Not visions, but warnings.

She stood in a thousand veils of smoke, her own voice speaking to her from distant corridors. She saw the Hollow Queen not as a tyrant, but as a guardian. She saw gods crying over broken cities. She saw herself—eyes blazing, mouth open in a scream that unmade the world.

But worst of all, she saw Faelan, lying in a pool of starlit blood, his eyes still open, reaching for her name.

---

She didn't tell him about that part.

Instead, she trained harder. She forced the Codex into her blood, into her voice, her hands. She summoned light from shadow. Fire from stillness.

Faelan watched with growing unease.

"You're forcing it," he said one morning, as a spell crackled and shattered in her grip. "The Codex is part of you—but not your servant."

Serelith's face was pale with sweat. "Then what is it? A curse? A leash?"

"No." He stepped closer, gentler now. "It's memory, Serelith. It's choice. It only shows you what could be. Not what must."

Her lips trembled. "But what if I become what she saw? What if I become like her?"

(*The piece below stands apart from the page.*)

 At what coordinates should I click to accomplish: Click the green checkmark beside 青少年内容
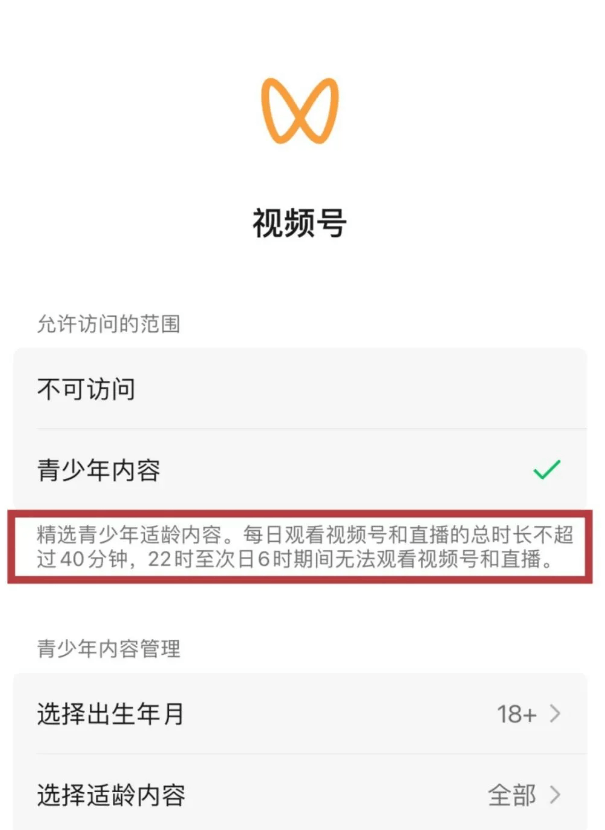pyautogui.click(x=546, y=470)
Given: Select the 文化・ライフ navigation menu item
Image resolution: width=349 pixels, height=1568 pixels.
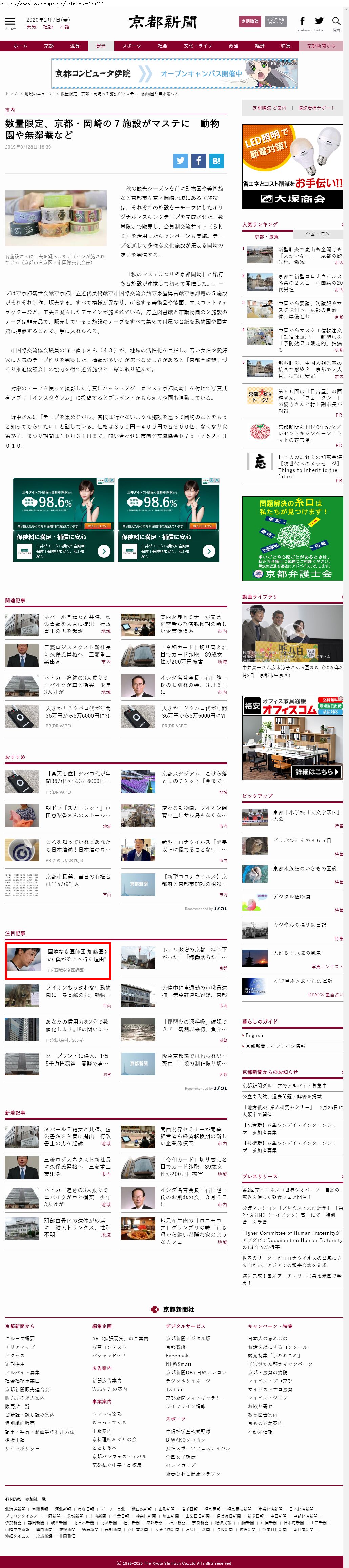Looking at the screenshot, I should (x=198, y=46).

Faelan held her gaze. "Then I'll remind you of who you were. Who you are."

She looked away.

"I saw a city fall, Faelan. Because of me. I saw gods weep."

"Then we change the story."

---

That night, the veil between realms thinned again.

But this time, Serelith did not enter a dream.

She entered a memory not her own.

She walked through a place scorched and ruined. Pillars lay broken, the ground stained with ash and gold. Above her, a tear in the sky flickered—bleeding color, sound, truth.

And at the center of it all stood a woman in shadow.

The Hollow Queen—before the crown. Before the fall.

She turned slowly.

> "I remember you," she whispered. "Even before you were born."

"I tried to save them, Serelith. I tried to stop the gods. But I failed. And when they chained me, they called me mad."

"You carry the Codex now. They'll use you. Like they used me."

Serelith's throat closed.

"You were never trying to destroy the world," she whispered. "You were trying to protect it."

> "Yes," the queen said. "And in the end, it cost me everything."

"They will lie to you, child of memory. The gods, the courts. Even the Codex."

"But the truth is simple: you were made to rewrite the ending."

Serelith blinked—and the memory vanished.

---

She awoke with a scream caught in her chest.

Faelan was already there, sword at his side.

"What did you see?" he asked.

Serelith stared at the ceiling, heart pounding.

"I saw the world before the fall. I saw the Queen... before she became what she is."

Faelan tensed. "Don't believe her, Serelith. She manipulates. She infects."

"I don't know what to believe anymore," she whispered.

Faelan touched her shoulder gently. "Then believe in what you are. Not what they say you'll become."

Serelith closed her eyes.

But in her mind, the Hollow Queen's words lingered like smoke.

> "You were made to rewrite the ending."

And for the first time, Serelith wondered:

What if that meant burning down the beginning?